**What is expected**
Reproduce the records below exactly, but only between the lines holding "You are a GUI" and "Task: Tick the 框厚 additional checkbox", inclusive.

**Listed entries**
○ ○ ○ ○

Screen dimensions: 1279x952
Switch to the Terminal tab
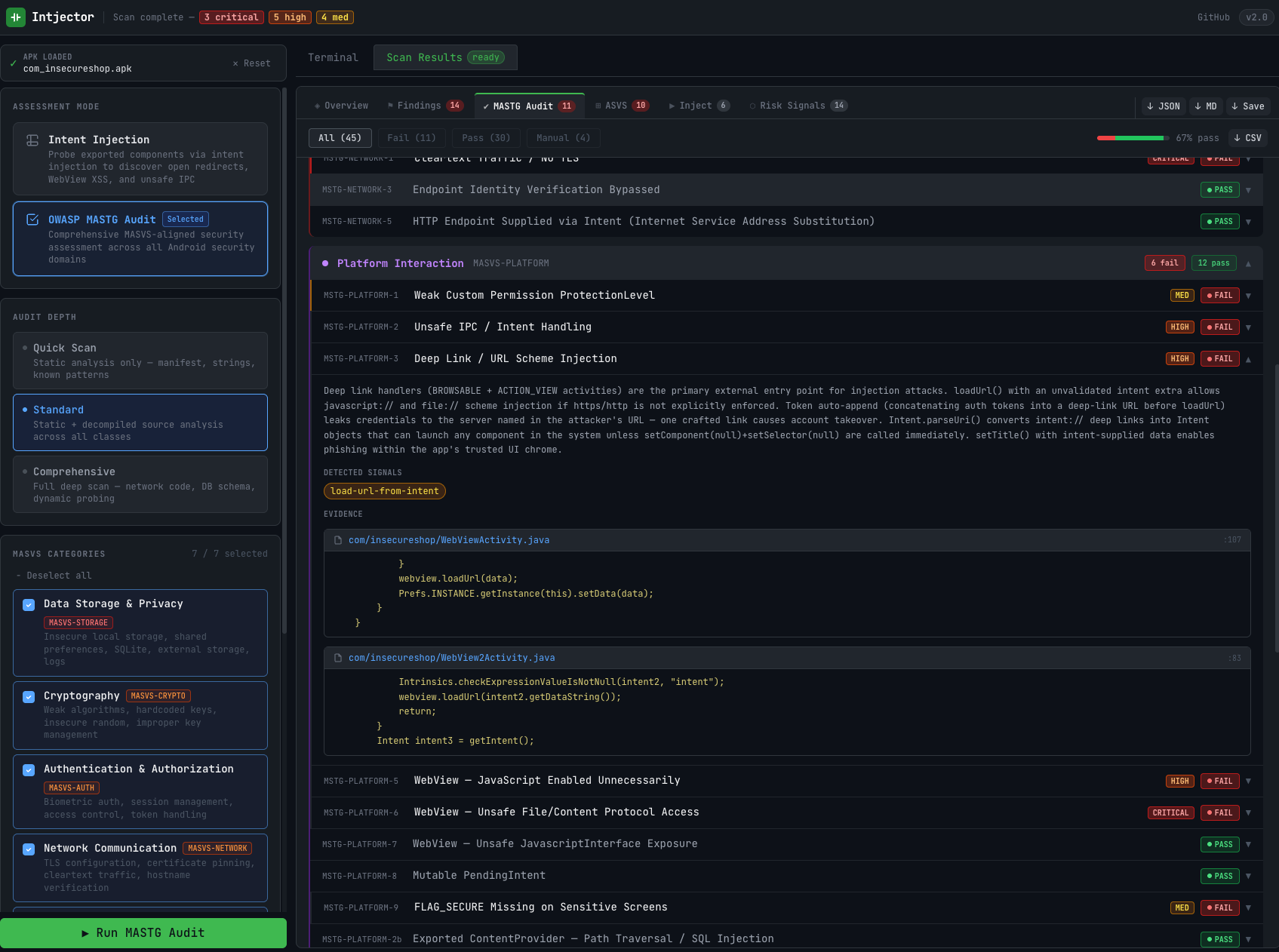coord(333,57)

○ ○ ○ ○

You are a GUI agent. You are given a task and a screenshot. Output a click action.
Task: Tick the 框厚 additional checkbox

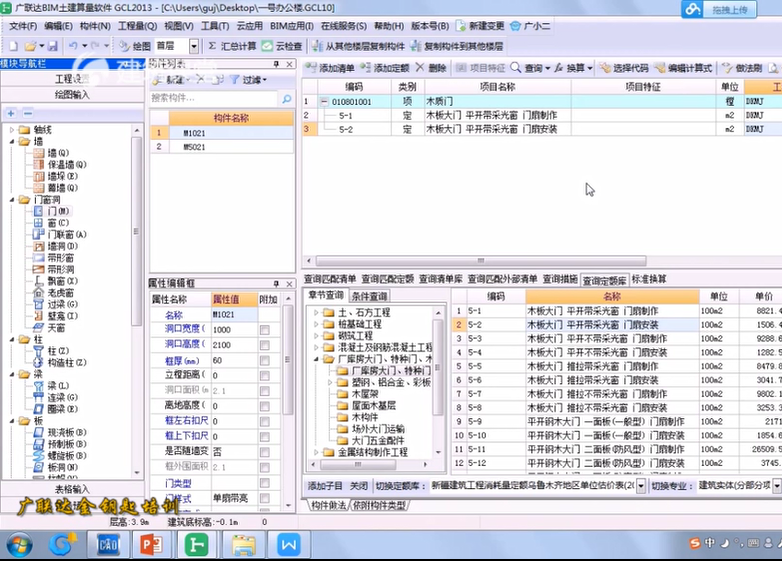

○ ○ ○ ○

**Written answer**
You are a GUI agent. You are given a task and a screenshot. Output a click action.
Task: Tick the 框厚 additional checkbox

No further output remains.